* **Your goal**
Look below for the lines from the one with "体能训练 (204, 2103)" to the one with "骨科 (146, 2387)", and copy exactly those lines, both ends included.

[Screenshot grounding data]
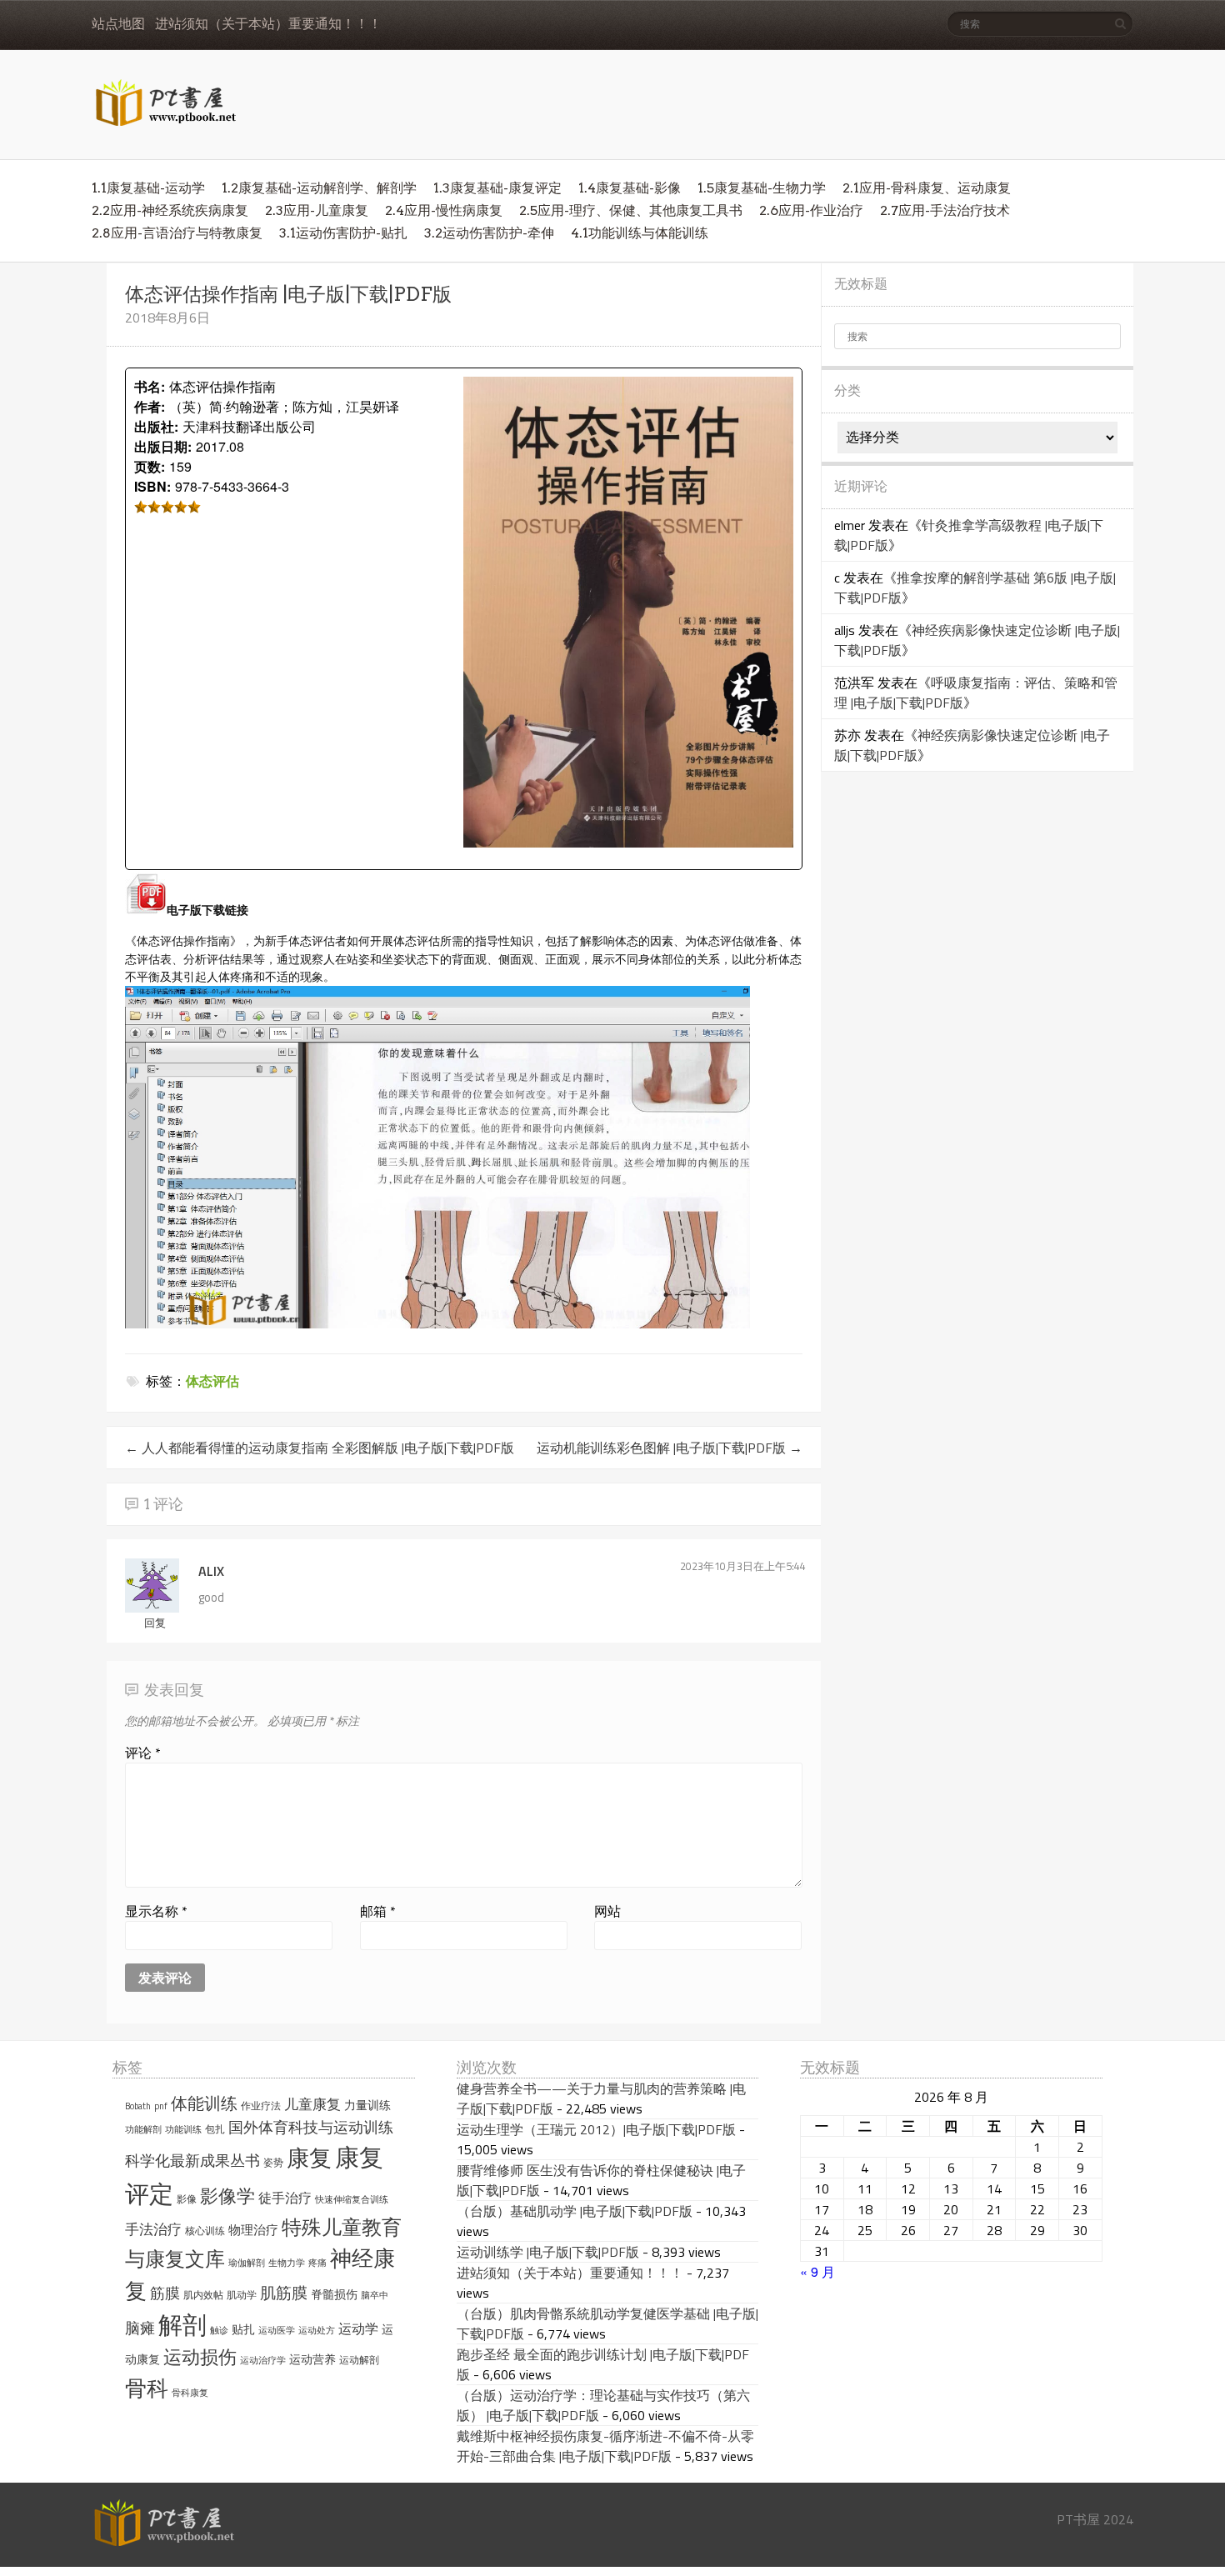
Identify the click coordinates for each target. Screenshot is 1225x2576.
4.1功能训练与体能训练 (639, 233)
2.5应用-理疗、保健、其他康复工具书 (630, 210)
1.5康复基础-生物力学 (762, 188)
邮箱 (378, 1911)
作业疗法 (261, 2105)
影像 (187, 2199)
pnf (161, 2106)
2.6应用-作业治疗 (811, 210)
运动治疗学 (263, 2360)
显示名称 (156, 1911)
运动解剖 (359, 2360)
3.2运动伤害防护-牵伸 (489, 233)
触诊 (219, 2330)
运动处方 (316, 2330)
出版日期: (163, 446)
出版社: (156, 426)
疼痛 (317, 2262)
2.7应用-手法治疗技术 (945, 210)
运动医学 (276, 2330)
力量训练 (367, 2105)
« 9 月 (817, 2271)
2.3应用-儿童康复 (316, 210)
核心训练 (205, 2230)
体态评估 (212, 1381)
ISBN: (152, 486)
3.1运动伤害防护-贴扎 (343, 233)
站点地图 (118, 24)
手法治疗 (153, 2229)
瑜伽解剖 (246, 2262)
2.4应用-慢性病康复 (443, 210)
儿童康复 (312, 2104)
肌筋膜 (284, 2292)
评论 (143, 1753)
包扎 (215, 2129)
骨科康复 (190, 2392)
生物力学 (286, 2262)
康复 (309, 2157)
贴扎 (243, 2329)
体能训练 (204, 2103)
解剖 (182, 2325)
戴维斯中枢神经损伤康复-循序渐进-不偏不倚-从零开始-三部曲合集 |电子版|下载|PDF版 (605, 2446)
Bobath (138, 2106)
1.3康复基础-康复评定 (497, 188)
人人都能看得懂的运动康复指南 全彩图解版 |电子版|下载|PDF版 (319, 1448)
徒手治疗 (285, 2198)
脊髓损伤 (334, 2294)
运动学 (358, 2328)
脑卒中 (374, 2295)
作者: (149, 406)
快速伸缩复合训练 (351, 2199)
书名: (149, 386)
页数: (149, 466)
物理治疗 (253, 2229)
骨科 (146, 2387)
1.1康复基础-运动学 (148, 188)
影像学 (227, 2196)
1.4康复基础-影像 (629, 188)
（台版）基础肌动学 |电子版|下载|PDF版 (574, 2211)
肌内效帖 (203, 2295)
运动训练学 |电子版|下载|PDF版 (548, 2252)
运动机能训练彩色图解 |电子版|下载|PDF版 (669, 1448)
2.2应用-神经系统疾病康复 (170, 210)
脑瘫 (140, 2328)
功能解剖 (143, 2129)
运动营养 (312, 2359)
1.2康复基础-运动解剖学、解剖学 (319, 188)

* **Your solution**
体能训练 (204, 2103)
解剖 (182, 2325)
戴维斯中枢神经损伤康复-循序渐进-不偏不倚-从零开始-三部曲合集 |电子版|下载|PDF版 (605, 2446)
Bobath (138, 2106)
1.3康复基础-康复评定 (497, 188)
人人都能看得懂的运动康复指南 全彩图解版 |电子版|下载|PDF版 (319, 1448)
徒手治疗 (285, 2198)
脊髓损伤 (334, 2294)
运动学 (358, 2328)
脑卒中 (374, 2295)
作者: (149, 406)
快速伸缩复合训练 (351, 2199)
书名: (149, 386)
页数: (149, 466)
物理治疗 (253, 2229)
骨科 (146, 2387)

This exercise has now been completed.